The astronomers of Cambridge, successors of the American experimenter George Ellery Hale and of Eddington and Jeans, are not the final word in cosmology. There will be a final word. The picture created from background material to gas, from gas to galaxies, and from galaxies to solar systems ends for us in our planet with a white hot liquid core. Nuclear reactions created this from the superheat of an exploding supernova. Our erupting volcanoes are the end product. We can sit beside erupting lava fountains and watch hydrogen flames, the same gas that was made of the background material in the universe.

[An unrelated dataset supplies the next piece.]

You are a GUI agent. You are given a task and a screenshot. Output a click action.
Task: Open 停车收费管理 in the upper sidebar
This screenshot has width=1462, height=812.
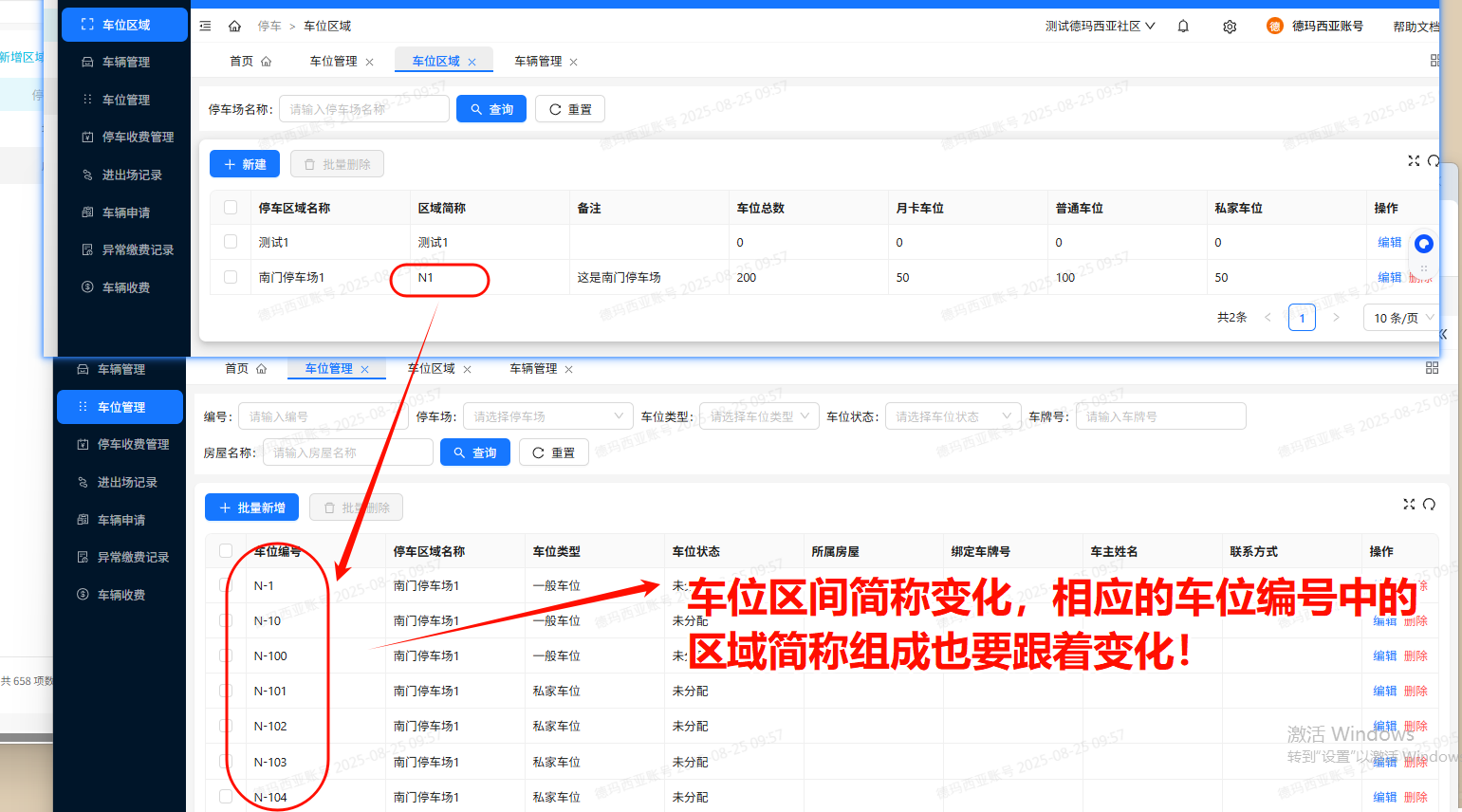[138, 138]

All this is outcome of gravitation. It extends from the first eddies of hydrogen in outer space to the final rotation of the earth. The final hydrogen, with carbon, made life on the earth. The five elements of volcanic gas are identical with the five elements of organic chemistry. Dr. Hoyle mistakenly concludes that we have no clue to our own fate. But he points out that the universe is continuous creation. Our picture is one instant of time in an everlasting now. Mind is an everlasting unit beyond which we cannot go.

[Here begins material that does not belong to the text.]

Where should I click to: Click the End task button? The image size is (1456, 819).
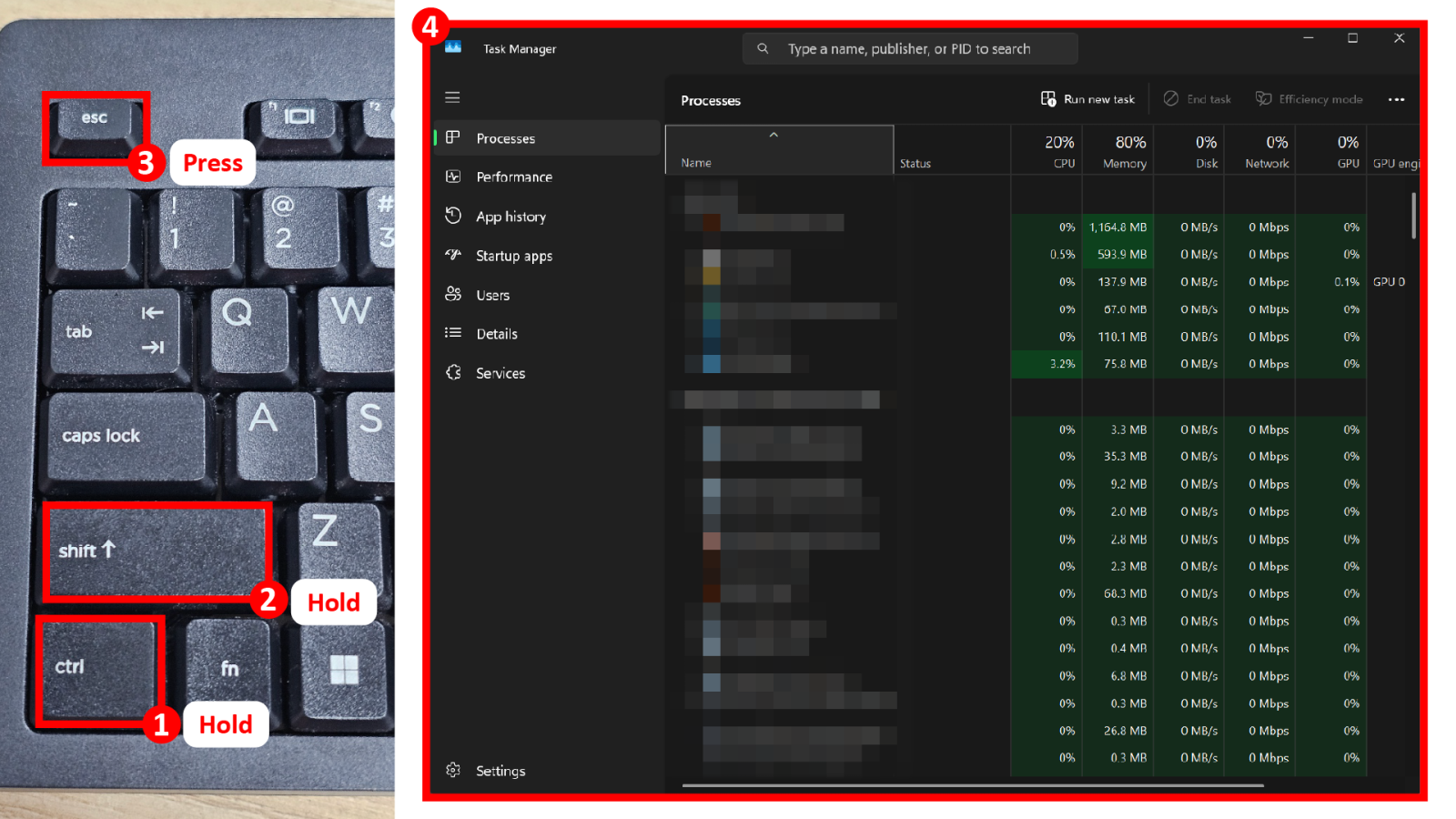coord(1197,99)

It is illogical to pay any attention to existence after death unless we pay equal attention to existence before birth. All is continuous creation. The making of hydrogen is just as true within the creation of life as within the universe. Life is under gravitation. Gravitation controls the instantaneous moving picture, even the emergence of life from volcanic gases under enormous water pressure at sea bottom. It is just as much subject to experiment as the outer boundary of the universe.

Life is an end product; and it thinks, worships, and experiments. Treating life and volcanoes as end products of Hoyle’s universe makes science fundamentally cosmology.

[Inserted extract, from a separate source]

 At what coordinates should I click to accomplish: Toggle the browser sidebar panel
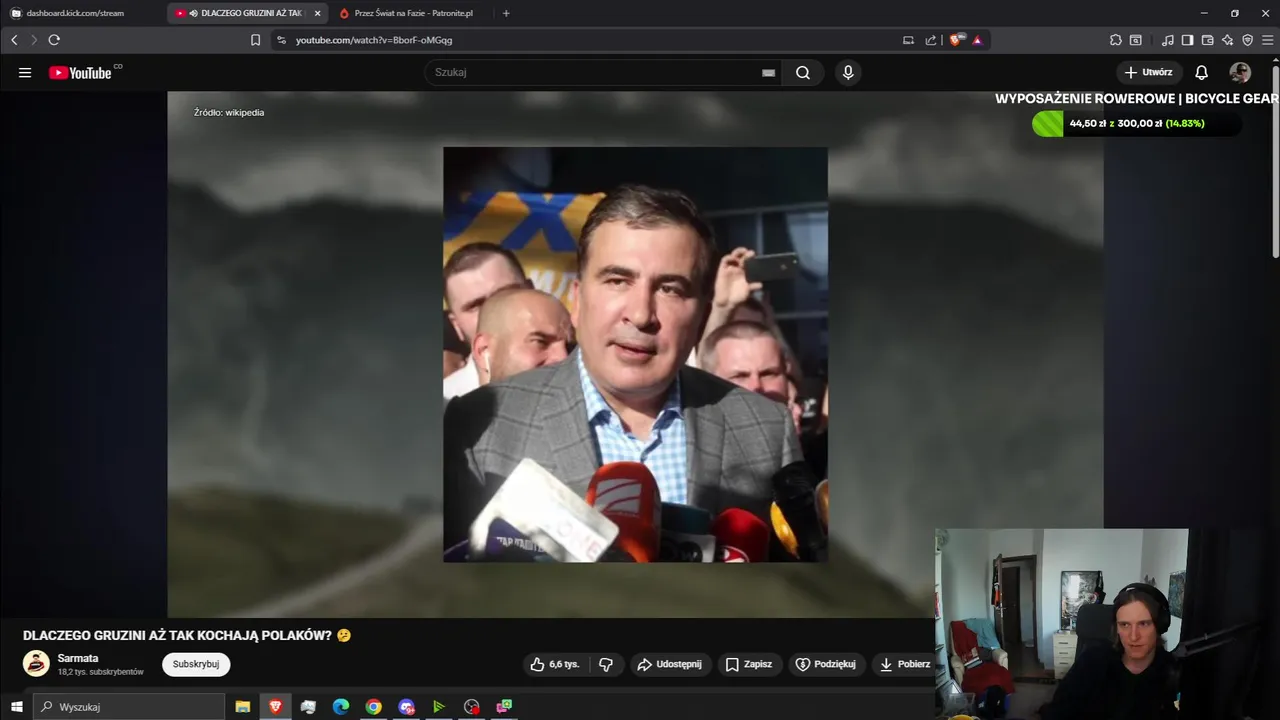tap(1187, 40)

One final comment, after looking at sea bottom eruptions through all the ages. Continental life came out of the sea, and original life comes continually from the earth core. This gives new dignity to the future search for global action on the sea bottom.

The “emergent evolution” of Lloyd Morgan makes much of mutation as accounting for progress from unconscious life to consciousness, consciousness to memory, memory to reasoning, and reasoning to spirituality. Each one of these is a new mutation, in the same sense as a new fruit by Burbank. The first unconscious life may be considered a mutation from the inorganic of the globe. The totally unknown pressure-temperature conditions of volcanic eruption through the cracking earth of ocean bottom, and the ground waters under the ocean, lend a final dignity to exploration of that frontier.

Hoyle writes that the ultimate goal of the New Cosmology is continuous creation in outer space. The ultimate goal of the New Volcanology is continuous creation in oceanic depths.